TESTIMONIAL FROM SHAWN’S MOM, AYUMI KASAI
“Those heart-breaking moments seem like distant memory….” Ayumi
We started our journey of intervention with Prudence when Shawn was 4 years old after his diagnosis. This has helped Shaun take away the embarrassment he used to feel when talking. He did not have to worry about his friends/peers saying that he “talks funny” or “sounds different” now. Those heart-breaking moments seem like distant memories, and our family is thankful for our experience. Prudence’s contribution was much appreciated, for we’d never have made this progress, certainly not on our own nor through my child’s school speech therapy programs.
The earlier foundation provided Shawn with a smooth transition into Special Education through public schools in Upstate New York in the United States. The NY State provides special education through the age of 21 in High School where they focus on independent living and skill along with academic needs. Shawn took regular classes in an integrated program with Arts, Gym, and Photography. Shawn continued to be integrated into mainstream classes subsequently. His growing confidence was gratifying to all of us.
Shawn graduated from Ballston Spa High School in Upstate New York in June 2022. He is currently in the process of starting the Pre-Vocational Program through New York State, where he will work with a Job Coach to learn and be trained at local retailers, libraries, schools etc. He hopes to work in landscaping as he enjoys being outside in nice weather.
As a parent, I am so grateful for all the teachers, therapists, doctors, and nurses through Shawn’s journey.
Graduated New York State Skills & Achievement Commencement Credential (non-diploma) in June 2022
Interned and worked at a local food pantry, library, and art museum in Upstate NY
In the process of starting Pre-vocational Services through New York State that prepare for employment in a competitive work environment as well as the integrated community settings.
Prudence’s note on Shawn
I remember Shawn as an adorable 4-year-old. We worked on increasing dynamic thinking skills and increasing play and communication skills.

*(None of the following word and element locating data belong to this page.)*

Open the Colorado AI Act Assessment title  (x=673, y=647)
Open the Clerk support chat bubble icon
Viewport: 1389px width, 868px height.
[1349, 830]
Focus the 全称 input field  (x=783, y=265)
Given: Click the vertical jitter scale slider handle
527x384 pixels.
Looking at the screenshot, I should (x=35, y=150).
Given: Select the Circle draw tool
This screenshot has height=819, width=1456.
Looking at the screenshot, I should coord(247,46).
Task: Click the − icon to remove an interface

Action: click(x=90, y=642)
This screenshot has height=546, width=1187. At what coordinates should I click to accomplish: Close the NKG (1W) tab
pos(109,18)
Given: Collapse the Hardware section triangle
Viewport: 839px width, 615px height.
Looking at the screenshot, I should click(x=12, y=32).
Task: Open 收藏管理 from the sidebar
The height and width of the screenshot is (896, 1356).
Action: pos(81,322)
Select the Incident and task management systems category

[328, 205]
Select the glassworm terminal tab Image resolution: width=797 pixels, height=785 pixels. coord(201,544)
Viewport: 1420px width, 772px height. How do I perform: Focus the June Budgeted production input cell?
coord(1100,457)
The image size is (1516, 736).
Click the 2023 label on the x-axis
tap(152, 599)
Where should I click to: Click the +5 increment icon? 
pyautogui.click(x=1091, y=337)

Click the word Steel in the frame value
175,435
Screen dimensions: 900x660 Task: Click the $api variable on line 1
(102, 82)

There was very little experience sharing language, and joint attention when I first met Shawn. Shawn’s parents were also very receptive of guided participation during parent training. He gradually made quite a bit of progress – in attention, regulation, and referencing.
As therapists, our clients provided many opportunities for us to learn about the best ways of remediation. I remember leaving a video recording running while I went to retrieve a toy from a cabinet. During this time, the reel captured Shawn attempting to extract a box that was stuck inside another box. When he finally had that figured out, his face registered the biggest delight I had ever seen. It brought to my attention how important it is to help the child feel a sense of competence. The opportunities presented, in the form of Guided Participation went a long way in increasing self-esteem, and resilience to keep going at it even when the going gets tough. That resilience itself is precious.
Although I have not seen Shawn for a long time since the family migrated, I am heartened by the positive journey he has been having. The journey continues – and I am reminded that I am only playing a small role amidst the work of many other therapists he has in the US. I thank the parents for their kind words and compliments.
The real credit should really be on the parents themselves, with their sound decision-making, in ensuring he has the best opportunities and in creating an environment where competence develops through real-life immersion. I remember Ayumi’s Christmas card one year when Shawn had the opportunity to find internship work at a candy store. Life is about celebrating successes, no matter how small.
We thank Ayumi, Shawn, and the family for sharing their journey and allowing us to reminisce on the past. Your recollection of this valuable journey will be helping parents of newly diagnosed children find faith during their uncertain, tough early years when their diagnosis is first received.